By Jiahui Huang

China Merchants Bank's shares were higher after the Chinese lender surprised with a boost in its dividend ratio while annual earnings came in largely as expected.

The bank's Hong Kong-listed shares were 5.2% higher at HK$31.55 Hong Kong dollars (US$4.03) Tuesday, making it the top gainer among Hang Seng Index constituents. Its Shanghai-listed shares were up 3.5%.

China Merchants Bank posted annual results late Monday that were in line with preliminary numbers released in January, with profit rising 6.2% even as annual net operating income fell for the first time since 2009. The topline came in 1.6% lower partly due to a drop in non-interest income. China's aggressive cuts on loan prime rate in 2023 and weak overall real loan demand pressured the bank's non-interest income.

The bank also boosted its dividend payout ratio to 35% of net profits, up from 33% in 2021 and 2022.

Citi analysts called that move "a pleasant surprise," saying in a research note that it took dividend yields for A-shares and H-shares to 6.3% and 7.1%, respectively, and made the yield on A-shares fourth highest among China-listed banks it covers.

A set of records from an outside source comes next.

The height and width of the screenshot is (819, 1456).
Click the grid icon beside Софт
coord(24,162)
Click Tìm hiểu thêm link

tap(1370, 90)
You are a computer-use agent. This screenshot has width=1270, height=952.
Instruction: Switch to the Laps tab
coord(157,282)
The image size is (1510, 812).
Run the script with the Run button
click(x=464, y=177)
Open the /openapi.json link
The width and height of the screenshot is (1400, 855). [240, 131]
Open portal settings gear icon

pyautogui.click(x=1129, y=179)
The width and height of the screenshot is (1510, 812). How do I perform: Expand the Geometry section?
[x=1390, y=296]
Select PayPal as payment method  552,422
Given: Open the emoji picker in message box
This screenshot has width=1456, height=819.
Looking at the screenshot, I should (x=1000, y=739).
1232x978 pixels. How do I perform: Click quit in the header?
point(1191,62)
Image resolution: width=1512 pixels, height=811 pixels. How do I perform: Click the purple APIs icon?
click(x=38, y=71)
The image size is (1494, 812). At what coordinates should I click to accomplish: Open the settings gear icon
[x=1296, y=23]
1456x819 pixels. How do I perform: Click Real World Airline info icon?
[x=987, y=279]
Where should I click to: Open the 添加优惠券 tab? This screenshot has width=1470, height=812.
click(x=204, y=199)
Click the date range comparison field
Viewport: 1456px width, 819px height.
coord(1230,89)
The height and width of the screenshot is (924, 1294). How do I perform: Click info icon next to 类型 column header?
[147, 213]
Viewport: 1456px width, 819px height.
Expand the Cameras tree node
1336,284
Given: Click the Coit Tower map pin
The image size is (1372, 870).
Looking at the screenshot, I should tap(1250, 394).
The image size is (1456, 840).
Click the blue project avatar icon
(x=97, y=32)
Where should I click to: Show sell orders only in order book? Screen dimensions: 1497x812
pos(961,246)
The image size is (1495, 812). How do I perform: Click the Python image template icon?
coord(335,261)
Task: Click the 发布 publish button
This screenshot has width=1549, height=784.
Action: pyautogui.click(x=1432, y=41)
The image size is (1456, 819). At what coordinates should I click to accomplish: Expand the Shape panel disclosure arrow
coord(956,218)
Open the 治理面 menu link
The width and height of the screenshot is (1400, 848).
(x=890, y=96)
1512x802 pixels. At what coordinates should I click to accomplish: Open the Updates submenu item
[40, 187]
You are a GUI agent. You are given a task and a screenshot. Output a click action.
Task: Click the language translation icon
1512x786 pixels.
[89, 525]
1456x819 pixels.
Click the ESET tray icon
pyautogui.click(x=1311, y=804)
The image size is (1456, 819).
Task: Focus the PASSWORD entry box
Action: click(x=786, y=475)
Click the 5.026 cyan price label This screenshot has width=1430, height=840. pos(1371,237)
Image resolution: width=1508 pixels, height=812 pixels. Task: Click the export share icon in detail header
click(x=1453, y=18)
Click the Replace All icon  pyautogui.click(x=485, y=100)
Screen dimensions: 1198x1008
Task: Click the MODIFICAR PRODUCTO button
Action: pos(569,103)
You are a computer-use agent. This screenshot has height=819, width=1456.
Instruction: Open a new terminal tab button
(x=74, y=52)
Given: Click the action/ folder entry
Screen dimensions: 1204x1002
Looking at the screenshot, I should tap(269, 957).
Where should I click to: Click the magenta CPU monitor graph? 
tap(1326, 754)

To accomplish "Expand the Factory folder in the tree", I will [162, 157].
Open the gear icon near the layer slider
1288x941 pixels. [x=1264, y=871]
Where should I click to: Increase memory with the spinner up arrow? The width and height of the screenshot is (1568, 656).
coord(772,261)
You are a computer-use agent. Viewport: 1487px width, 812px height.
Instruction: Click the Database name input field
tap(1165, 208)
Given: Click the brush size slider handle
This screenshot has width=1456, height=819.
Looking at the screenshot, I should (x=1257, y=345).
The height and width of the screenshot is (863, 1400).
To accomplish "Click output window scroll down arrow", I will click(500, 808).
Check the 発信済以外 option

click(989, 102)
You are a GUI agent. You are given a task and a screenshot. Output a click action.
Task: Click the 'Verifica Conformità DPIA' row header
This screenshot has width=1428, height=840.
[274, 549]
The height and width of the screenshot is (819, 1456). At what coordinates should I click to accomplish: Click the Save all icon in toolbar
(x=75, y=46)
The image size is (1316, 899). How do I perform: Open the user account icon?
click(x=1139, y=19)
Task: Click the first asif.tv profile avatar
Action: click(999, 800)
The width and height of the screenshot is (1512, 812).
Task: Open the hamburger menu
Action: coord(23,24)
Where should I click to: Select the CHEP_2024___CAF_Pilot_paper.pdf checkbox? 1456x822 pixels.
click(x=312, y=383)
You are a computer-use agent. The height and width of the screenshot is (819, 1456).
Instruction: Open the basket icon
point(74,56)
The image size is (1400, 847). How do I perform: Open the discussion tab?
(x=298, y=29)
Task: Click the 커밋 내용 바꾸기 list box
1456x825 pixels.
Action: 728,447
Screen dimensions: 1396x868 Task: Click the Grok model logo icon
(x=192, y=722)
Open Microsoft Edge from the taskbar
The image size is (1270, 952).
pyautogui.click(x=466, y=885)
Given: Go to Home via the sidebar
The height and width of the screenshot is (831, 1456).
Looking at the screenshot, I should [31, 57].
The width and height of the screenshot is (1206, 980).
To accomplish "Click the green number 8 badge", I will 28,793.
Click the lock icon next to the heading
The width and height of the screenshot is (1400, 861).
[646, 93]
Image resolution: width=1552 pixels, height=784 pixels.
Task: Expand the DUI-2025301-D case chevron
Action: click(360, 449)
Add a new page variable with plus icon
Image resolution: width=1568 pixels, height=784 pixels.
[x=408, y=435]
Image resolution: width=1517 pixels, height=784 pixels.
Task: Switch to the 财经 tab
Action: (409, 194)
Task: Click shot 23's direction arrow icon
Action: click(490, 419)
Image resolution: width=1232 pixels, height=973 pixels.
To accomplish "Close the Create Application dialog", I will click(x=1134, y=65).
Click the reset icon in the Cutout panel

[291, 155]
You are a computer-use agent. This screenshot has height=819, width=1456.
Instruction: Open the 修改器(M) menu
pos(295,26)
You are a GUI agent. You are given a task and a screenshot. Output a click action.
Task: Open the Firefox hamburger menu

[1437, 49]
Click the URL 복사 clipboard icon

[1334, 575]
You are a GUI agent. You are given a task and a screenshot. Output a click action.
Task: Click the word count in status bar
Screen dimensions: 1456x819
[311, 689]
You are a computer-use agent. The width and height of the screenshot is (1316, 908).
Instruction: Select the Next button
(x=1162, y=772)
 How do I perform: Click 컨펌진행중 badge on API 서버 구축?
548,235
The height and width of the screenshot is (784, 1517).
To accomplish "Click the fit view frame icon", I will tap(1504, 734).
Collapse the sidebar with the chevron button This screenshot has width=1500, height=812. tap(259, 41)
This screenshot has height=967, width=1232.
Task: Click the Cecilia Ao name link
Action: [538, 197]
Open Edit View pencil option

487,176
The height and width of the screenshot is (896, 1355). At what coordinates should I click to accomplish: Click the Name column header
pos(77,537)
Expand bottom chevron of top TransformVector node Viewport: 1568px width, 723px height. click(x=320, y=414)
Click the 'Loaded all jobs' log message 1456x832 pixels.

Citi kept a buy rating on the stock and a HK$35.52 target price, adding that continued property asset improvement was another bright spot, with non-performing loan ratio falling in the second half of the year.

UOB Kay Hian research analyst Kenny Lim said the bank's lower topline was within expectations given industry-wide net-interest margin compression and lower fee income. "We believe CMB's revenue downside pressure [will] persist given the prolonged margin squeeze," Lim said.

Nomura analysts said the bank's fourth quarter operating income came up short of their estimates, but they kept their buy rating, saying they still prefer the stock, supported by its high return on equity and the bank's ability to enhance internal capital.